Three different models of governance were used by East Asian nations to achieve the same objective of rapid economic development. Japan, Singapore and Malaysia used a multi-party system, while China and Vietnam used one-party rule and South Korea used military rule, specially of Gen Park Chung-hee, to adopt policies which achieved – generally speaking – eight percent growth over a 30-year period in these countries and completely transformed the lives and livelihoods of their citizens. This was the ‘East Asian Miracle’ which delivered in 30 years a standard of living to their citizens which the West took 100 years to achieve.
What these success stories tell us is that if Pakistan wants to lift its people from poverty to prosperity, then it has to create a culture of governance which does not provide for an anarchy of musical chairs by power-brokers, where one step forward is followed by two steps back; where rulers must accept ‘duties’ and not just enjoy the rights; where self-development by rulers is replaced by development of society and where lifting lives and livelihoods of 200 million people takes precedence over the interests of a handful of power-brokers. In the words of Lee Kuan Yew, Pakistan must create a system of governance “which works for the benefit of all and not just for the benefit of the rulers”.
This then is Pakistan’s fundamental challenge which many governments, hooked to the decadent medieval model, have been refusing to address even as the country was slipping down the ladder. It is this medieval model which has spawned several fault lines in our national life and also ensured that every attempt at sectoral reform is sacrificed at the altar of this decadent model.
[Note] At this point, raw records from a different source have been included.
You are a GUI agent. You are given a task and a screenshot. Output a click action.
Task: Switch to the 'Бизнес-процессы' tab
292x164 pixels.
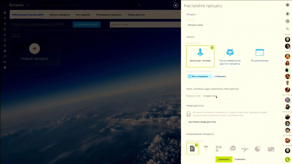[x=60, y=15]
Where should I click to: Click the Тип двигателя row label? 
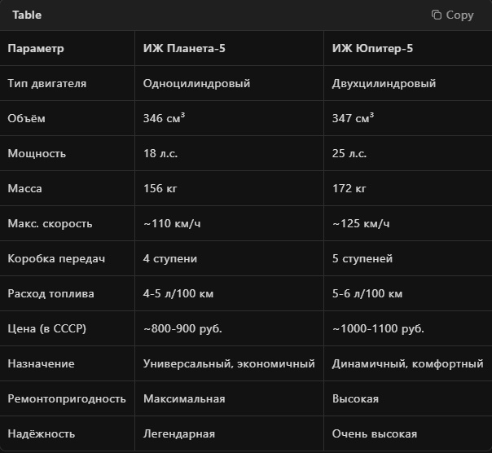(46, 83)
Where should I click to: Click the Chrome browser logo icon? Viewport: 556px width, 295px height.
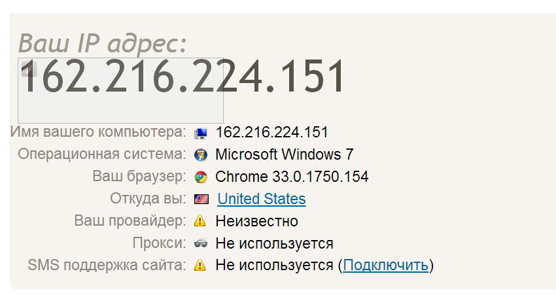coord(200,177)
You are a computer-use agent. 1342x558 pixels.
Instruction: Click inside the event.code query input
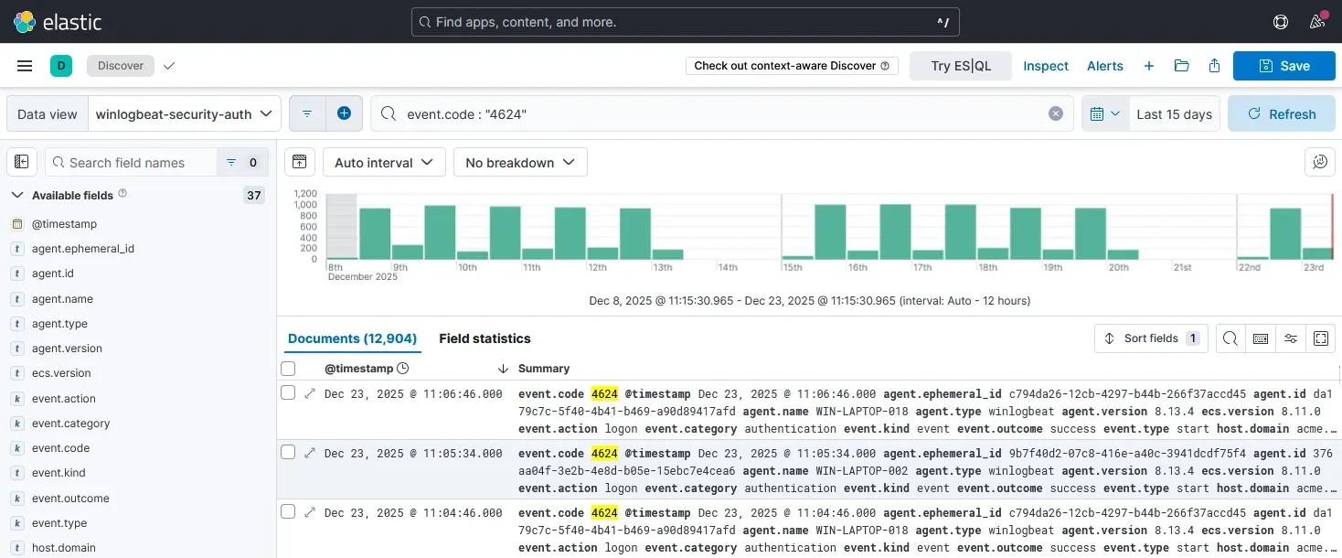640,113
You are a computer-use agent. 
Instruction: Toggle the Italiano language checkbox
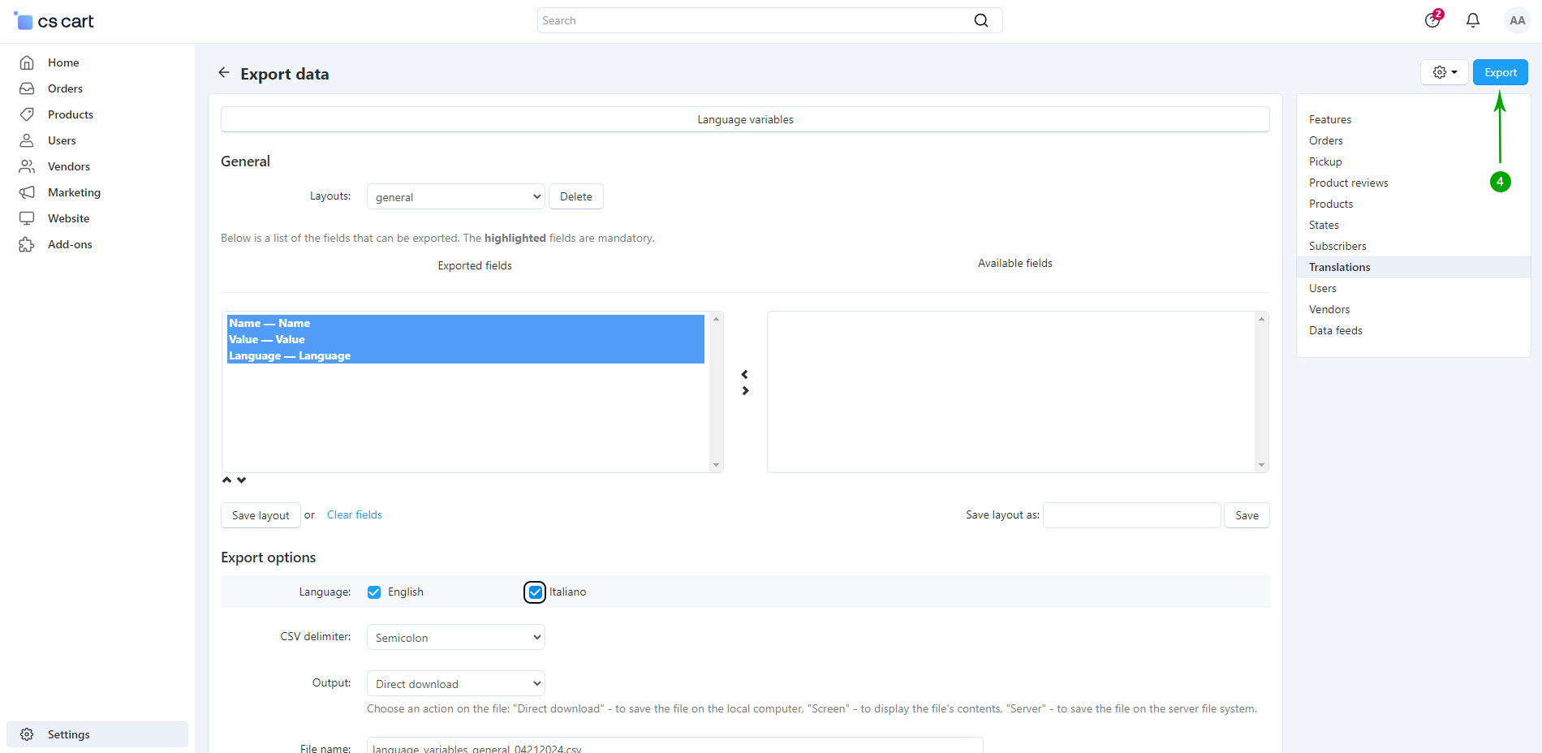click(x=535, y=592)
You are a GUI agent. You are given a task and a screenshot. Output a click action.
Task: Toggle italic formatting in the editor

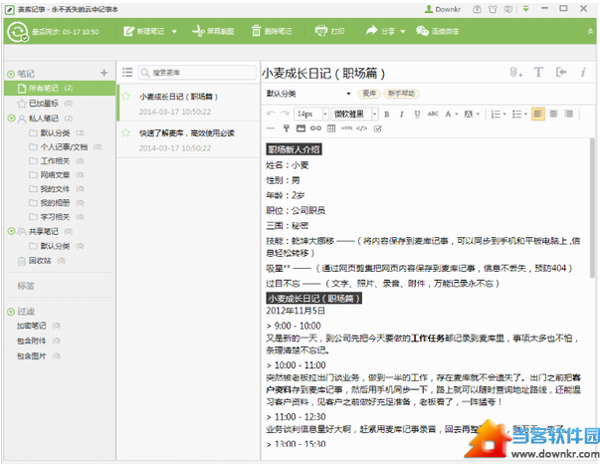point(401,114)
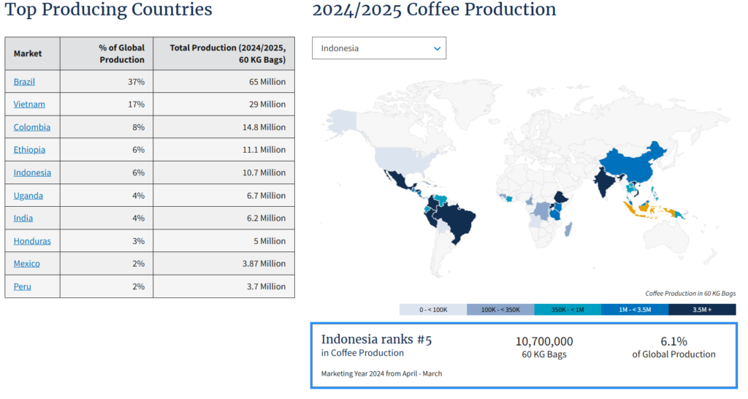748x399 pixels.
Task: Select the 100K - <350K legend swatch
Action: [x=500, y=310]
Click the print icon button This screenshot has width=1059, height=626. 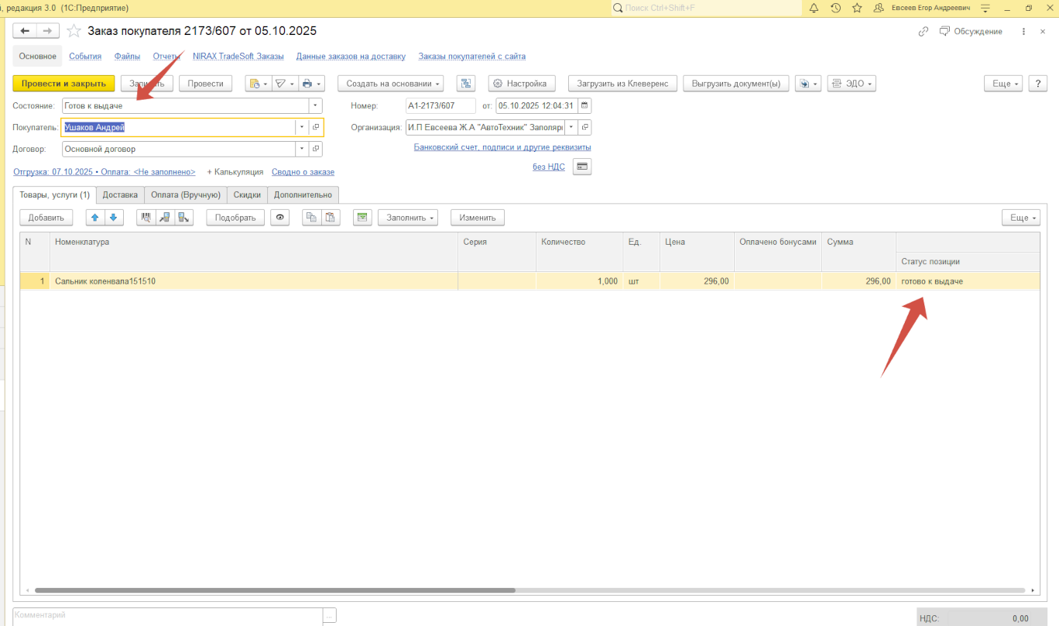click(307, 84)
Prime Minister Imran Khan’s reform agenda must include addressing this challenge in order to unleash the potential of the people of Pakistan.
In his address at the full court reference for former CJ Mian Saqib Nisar on January 17, 2019, our current Chief Justice Asif Saeed Khosa made a passionate appeal to “discuss the larger issues jeopardising good governance” and called for an inter-institutional dialogue at the summit level to “take stock of the mistakes committed in the past and to come up with a charter of governance so as to ensure that such mistakes are not repeated in future.”
One hopes that this ‘charter of governance’ would encompass ways and means of finally ridding the country of the decadent model of medical governance and open doors to the long delayed power, prosperity and dignity for the 200 million people of Pakistan.
The writer designed the Board of Investment and the First Women’s Bank.